*Exercises*.
a. Transcribe the passage on the Arab media's response to the tsunami, from "More on the" up to and including "lot of money.".
b. Write the next part of the commentary on the Arab response to the tsunami, picking up right after its final sentence.

*Text excerpt*.
»»

More on the Arab media's response to the tsunami. The Saudi telethon continues apace, racking up enormous private contributions. Abdullah al-Mahfouz bin Bayat, a Mauritanian Islamic preacher, writes in al Sharq al Awsat today that the emerging Muslim response to the tsunami offers a moment of hope, demonstrating that Islam is a compassionate religion. The televised appeals are getting a lot of publicity, and collecting a lot of money.
Over in Al Hayat, Ragheda Dergham describes the Arab response as "a tardy awakening for the Arabs [with] harsh lessons for the future." Like Abd al Bari Atwan in al Quds al Arabi a few days ago, Dergham writes that the Arabs felt embarrassed too late by their weak response, and that their contributions now - which are still absurdly small - came in response to criticism and not as an honest, profound sense of human responsibility. This really has become one of the most prominent themes running through the media commentary I've been tracking - criticism of Arab states, Islamic movements, and even public opinion for their weak response to the tsunami. I'm still waiting to see if the media begins to take credit for forcing their leaders to change their tune. In this piece, by the way, Dergham asks an interesting question, to which I don't know the answer: has (or will) the United States reached out to local Muslim or Islamist organizations to help with the relief effort? Wouldn't that be a good way to begin to work together?

««

*Data section*.
»»

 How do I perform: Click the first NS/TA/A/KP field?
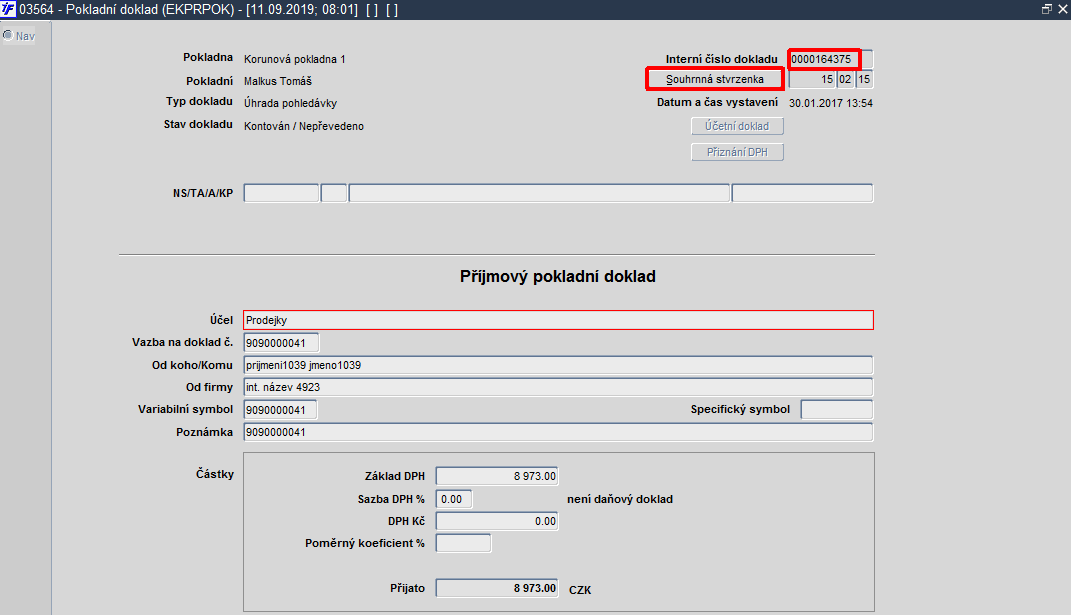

««

*The responses*.
a.
More on the Arab media's response to the tsunami. The Saudi telethon continues apace, racking up enormous private contributions. Abdullah al-Mahfouz bin Bayat, a Mauritanian Islamic preacher, writes in al Sharq al Awsat today that the emerging Muslim response to the tsunami offers a moment of hope, demonstrating that Islam is a compassionate religion. The televised appeals are getting a lot of publicity, and collecting a lot of money.

b.
In a seperate piece in al Hayat, Dergham debunks the conspiracy theory that the tsunami was set off by an American nuclear experiment. Good to see debunking of conspiracy theories in the Arab media, by the Arab media. A December 31 piece by Dergham pleaded for the world to use the tsunami
disaster to recognize the need for "a global citizenship" to transcend
national self interest, and got in some shots at American foreign
policy along the way (but did not spare Muslim or Arab states, either -
they also felt her scornful wrath). Some earlier pieces in al Hayat were more critical of the US. For example, a January 3 piece by Abd al Wahhab Badrakhan emphasized that Bush only increased from $35 million to $350 million after receiving a lot of criticism (note that he did not use the real original figure of $15 million), and then explored the contradictions in the American global posture.
Meanwhile, in the regularly anti-American al Quds al Arabi, the columnists have begun to awaken on the tsunami. Subhi Hadidi asks, observing the tremendous outpouring of global responses to the tsunami: "is this the same world which ignored the disasters of Rwanda and Congo and Darfur? The world of occupied Palestine and occupied Iraq and occupied Afghanistan? The world of Guantanamo prisoners and the Abu Ghraib prison and the massacres of Fallujah?" Hadidi argues that global civil society and private citizens far outperformed their governments. And he is scathing towards the United States and dismissive of American efforts and the motivations behind them. I expected to see a lot more stuff like this, to be honest, but it hasn't been as prominent as you'd think. But it is definitely out there.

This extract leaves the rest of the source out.